A declaração foi feita a jornalistas na sede do ministério, em Brasília, durante entrevista sobre o andamento das investigações conduzidas por diferentes órgãos federais.
“O caso [Master] inspira muito cuidado, podemos estar diante da maior fraude bancária da história do país, podemos estar diante disso”, disse Haddad. “Temos que tomar todas as cautelas devidas, com as formalidades, garantindo todo o espaço para a defesa se explicar, mas, ao mesmo tempo, sendo bastante firmes em relação àquilo que tem que ser defendido, que é o interesse público.”

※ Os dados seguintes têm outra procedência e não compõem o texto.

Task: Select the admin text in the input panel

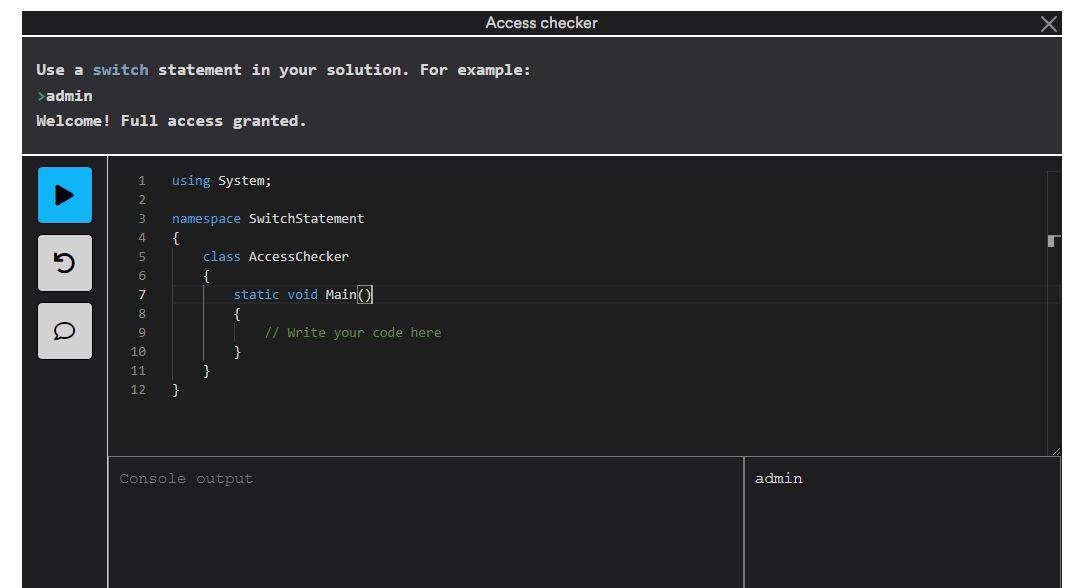Action: click(x=779, y=478)
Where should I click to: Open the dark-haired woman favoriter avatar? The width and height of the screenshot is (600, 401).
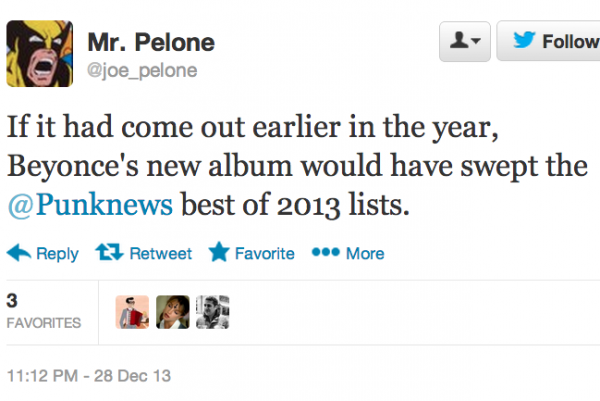coord(172,312)
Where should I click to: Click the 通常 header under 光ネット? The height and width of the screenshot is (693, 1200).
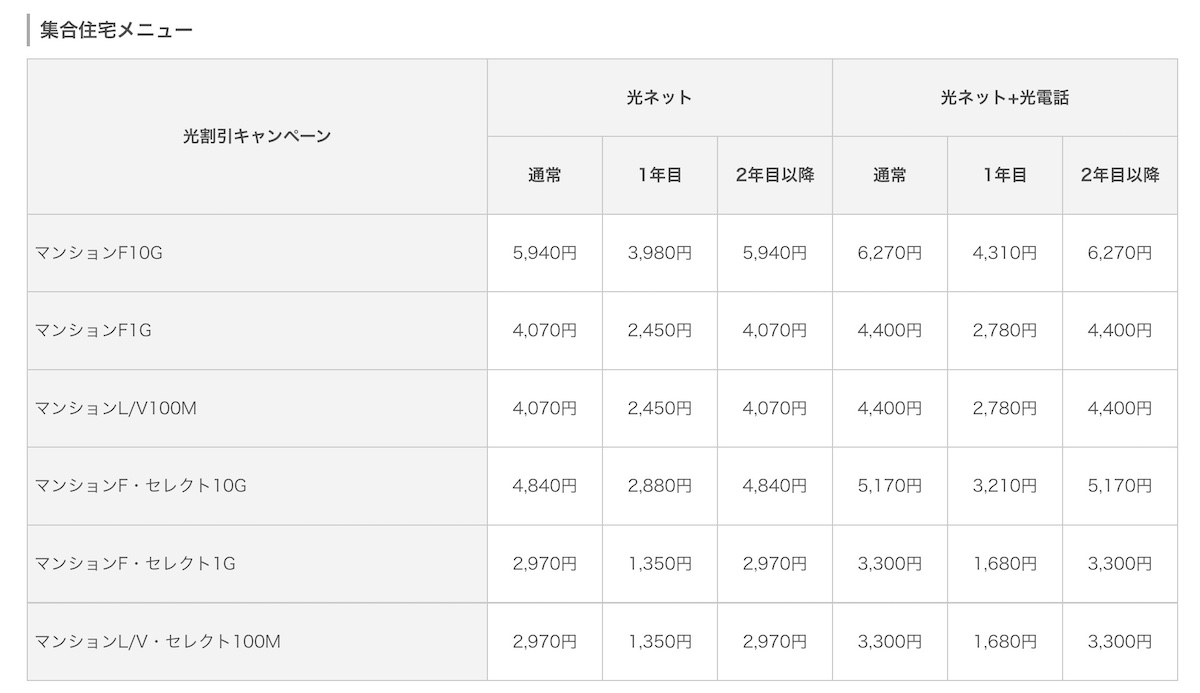(545, 175)
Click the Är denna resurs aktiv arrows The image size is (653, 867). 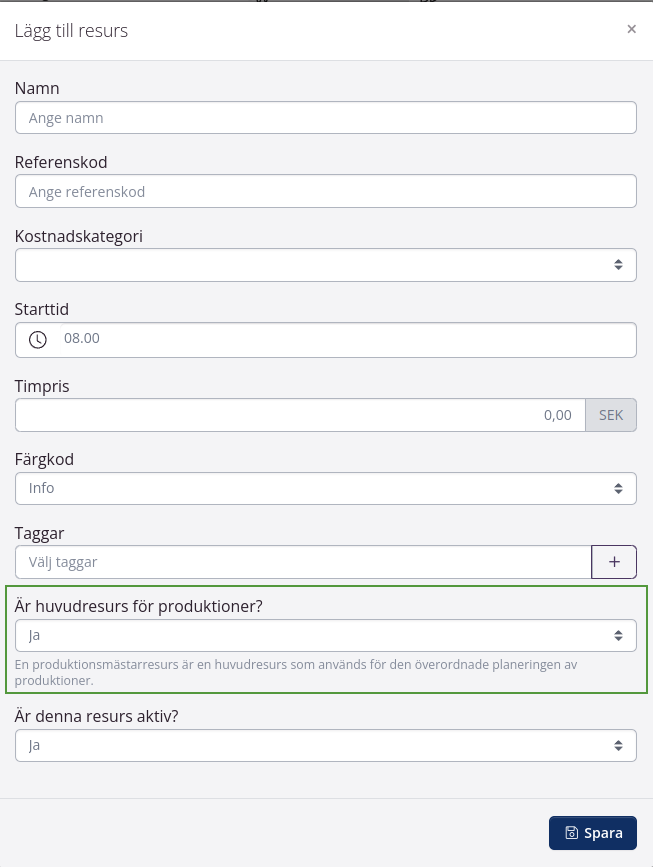tap(618, 745)
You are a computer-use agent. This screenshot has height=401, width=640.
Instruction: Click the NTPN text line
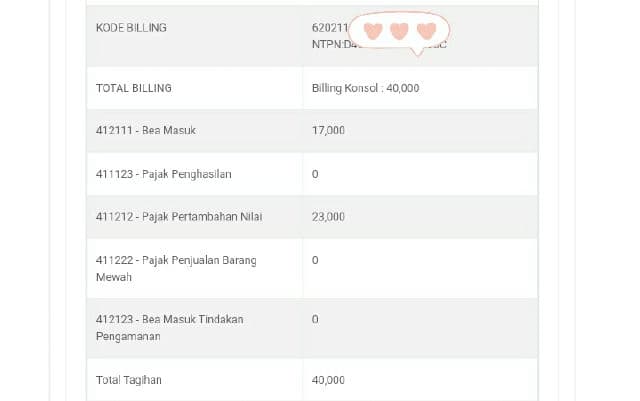[331, 44]
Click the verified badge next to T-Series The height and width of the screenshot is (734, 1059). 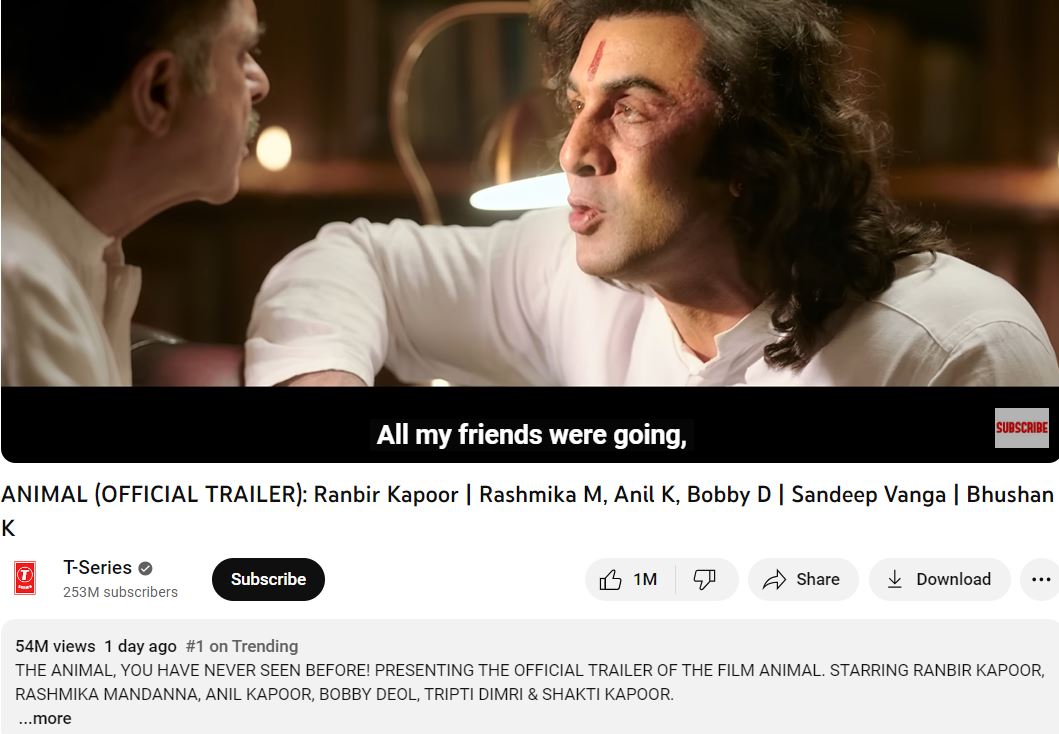pyautogui.click(x=145, y=569)
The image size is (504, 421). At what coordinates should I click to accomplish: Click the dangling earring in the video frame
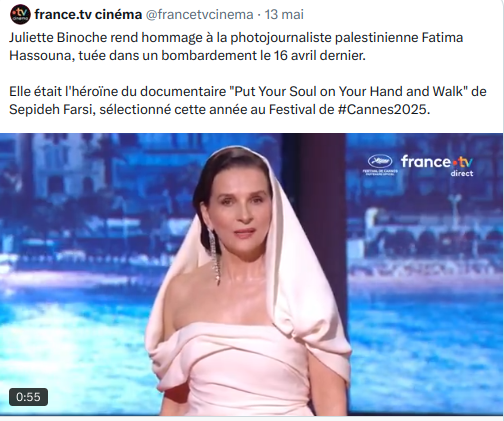pyautogui.click(x=214, y=256)
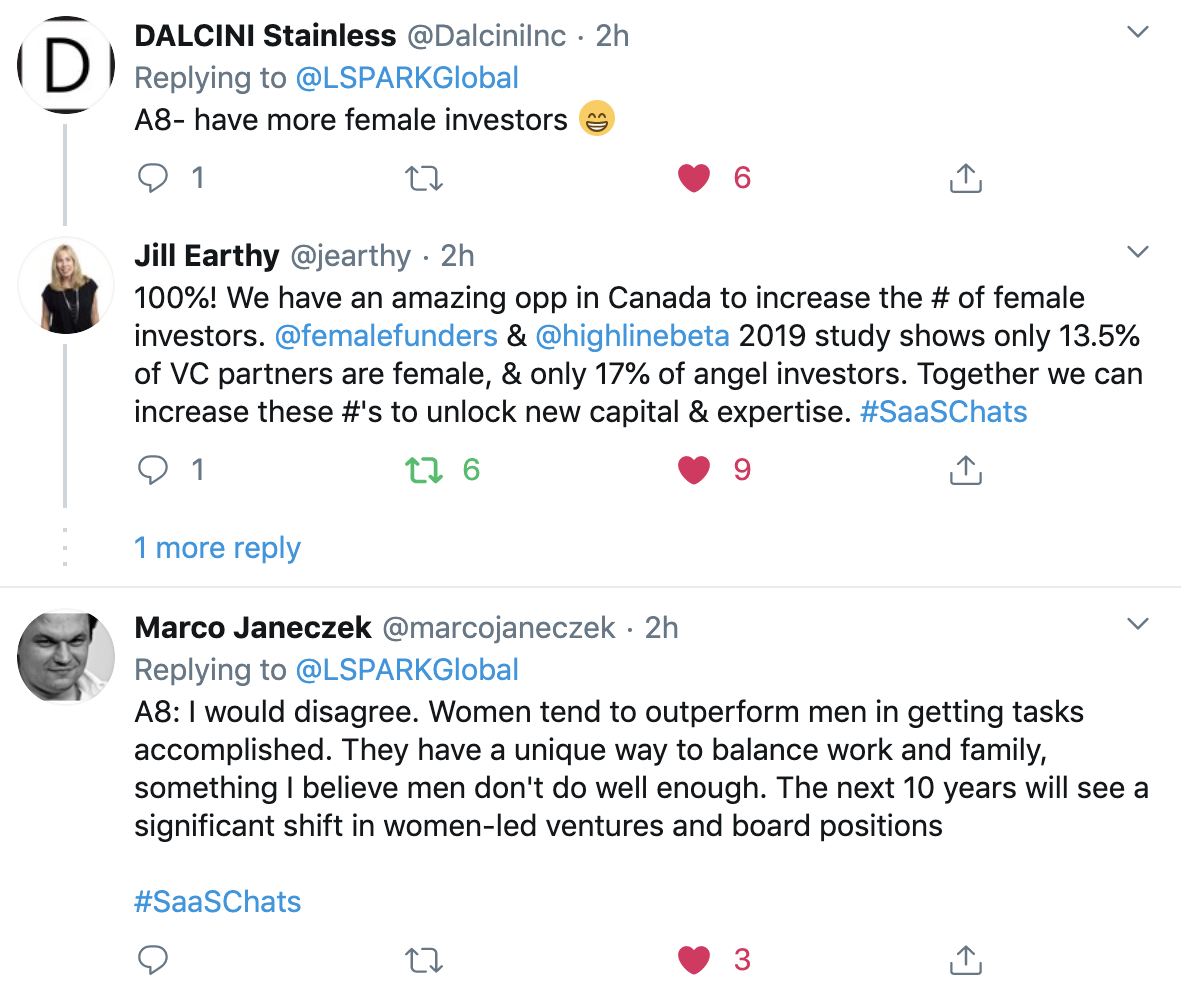This screenshot has height=996, width=1181.
Task: Toggle the heart on Jill Earthy's tweet
Action: click(x=694, y=470)
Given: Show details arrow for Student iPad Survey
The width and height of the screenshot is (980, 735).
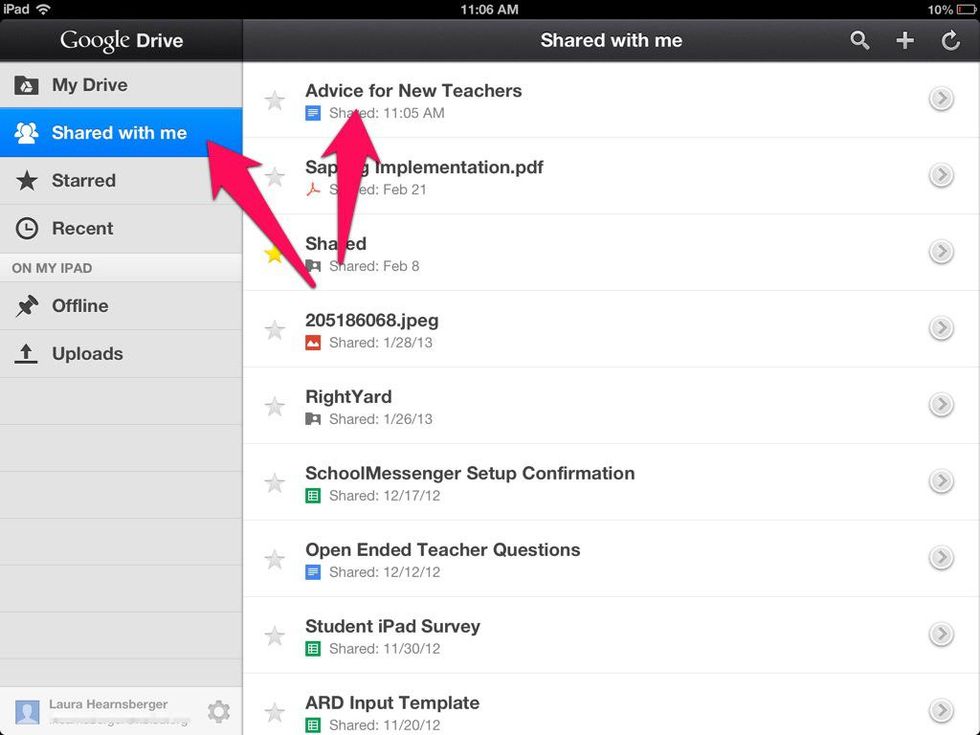Looking at the screenshot, I should [x=940, y=634].
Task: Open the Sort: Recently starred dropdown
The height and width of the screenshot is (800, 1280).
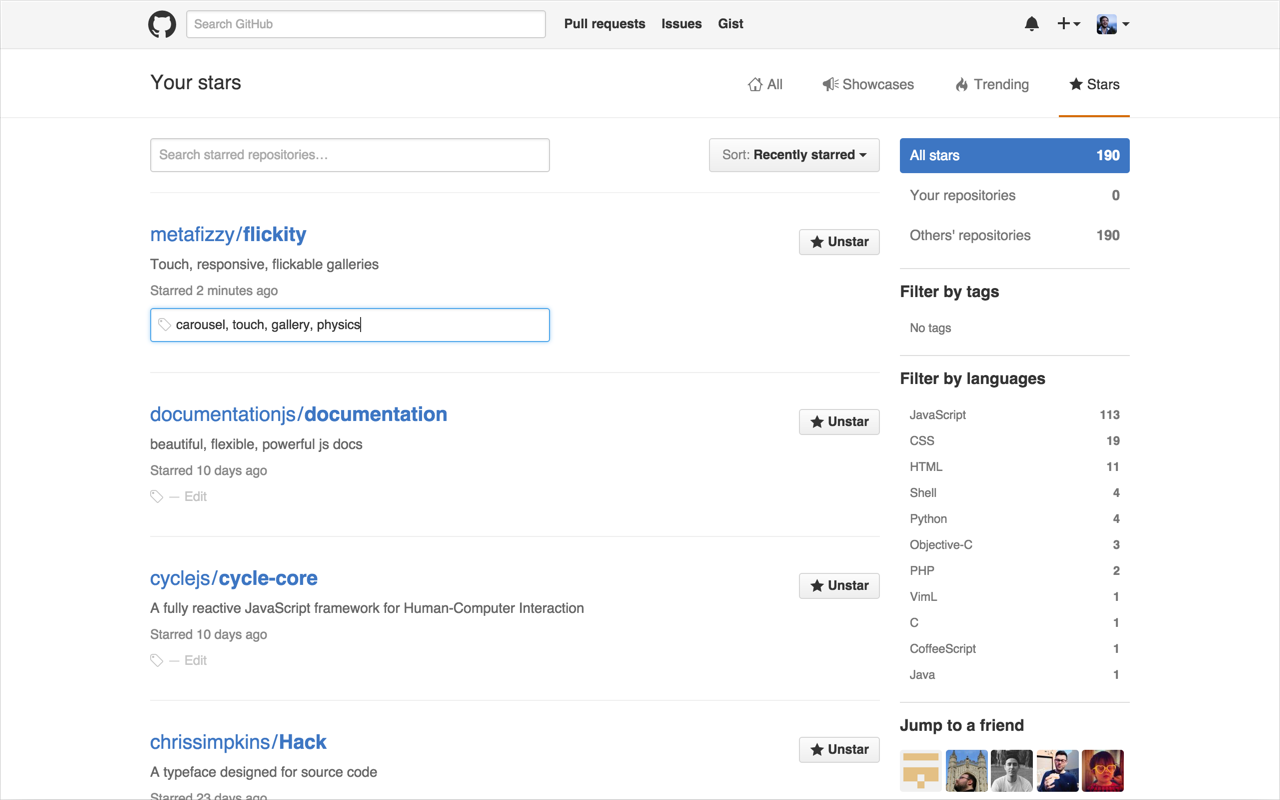Action: (x=793, y=155)
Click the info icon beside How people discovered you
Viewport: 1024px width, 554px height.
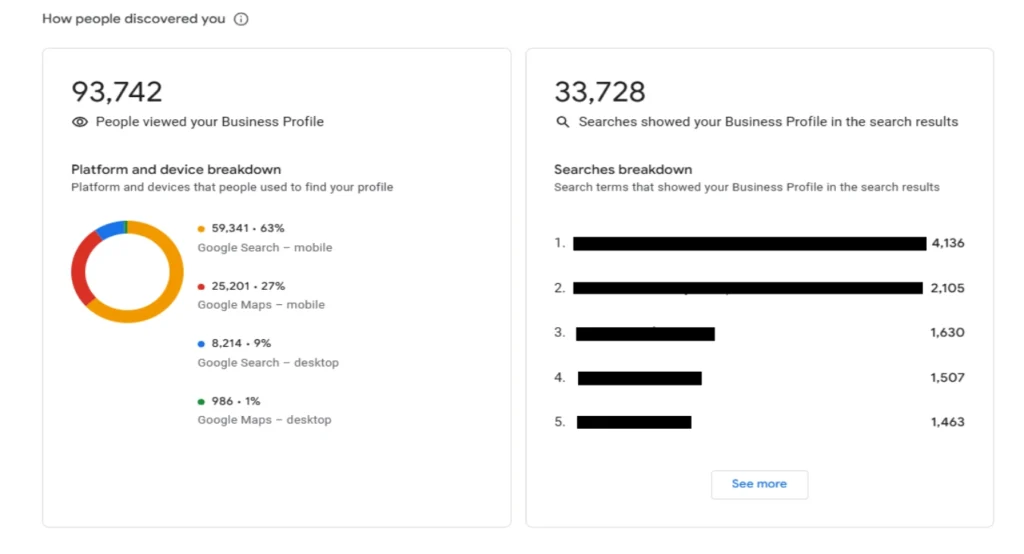tap(241, 19)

O caso é acompanhado pelo Banco Central, pelo Tribunal de Contas da União (TCU) e pela Procuradoria-Geral da República (PGR). Segundo Haddad, há interlocução frequente com o presidente do BC, Gabriel Galípolo, e com o presidente do TCU, Vital do Rêgo. “Penso que houve uma convergência sobre como ajudar o país a conhecer a verdade, apurar responsabilidades e eventualmente obter ressarcimento dos prejuízos causados”, afirmou o ministro.
Haddad externou que o Ministério da Fazenda tem dado “todo o respaldo institucional” à autoridade monetária, e que o trabalho do Banco Central tem sido conduzido com rigor técnico. “Estou absolutamente seguro do trabalho que foi feito”, declarou. Ele ainda enquadrou a atuação do BC como “tecnicamente muito robusta”.
Fundo Garantidor de Créditos
O ministro chamou atenção para o fato de que os impactos do caso atingem recursos públicos. Segundo ele, embora o FGC (Fundo Garantidor de Créditos) seja formalmente privado, sua capitalização envolve recursos de bancos públicos como Banco do Brasil e Caixa Econômica Federal, que respondem por cerca de um terço do fundo.
Haddad afirmou ainda que medidas de inspeção externa sobre o BC, se propostas, só devem avançar se o objetivo for ampliar a transparência do processo. “Se a intenção for boa, a transparência vai ajudar”, disse.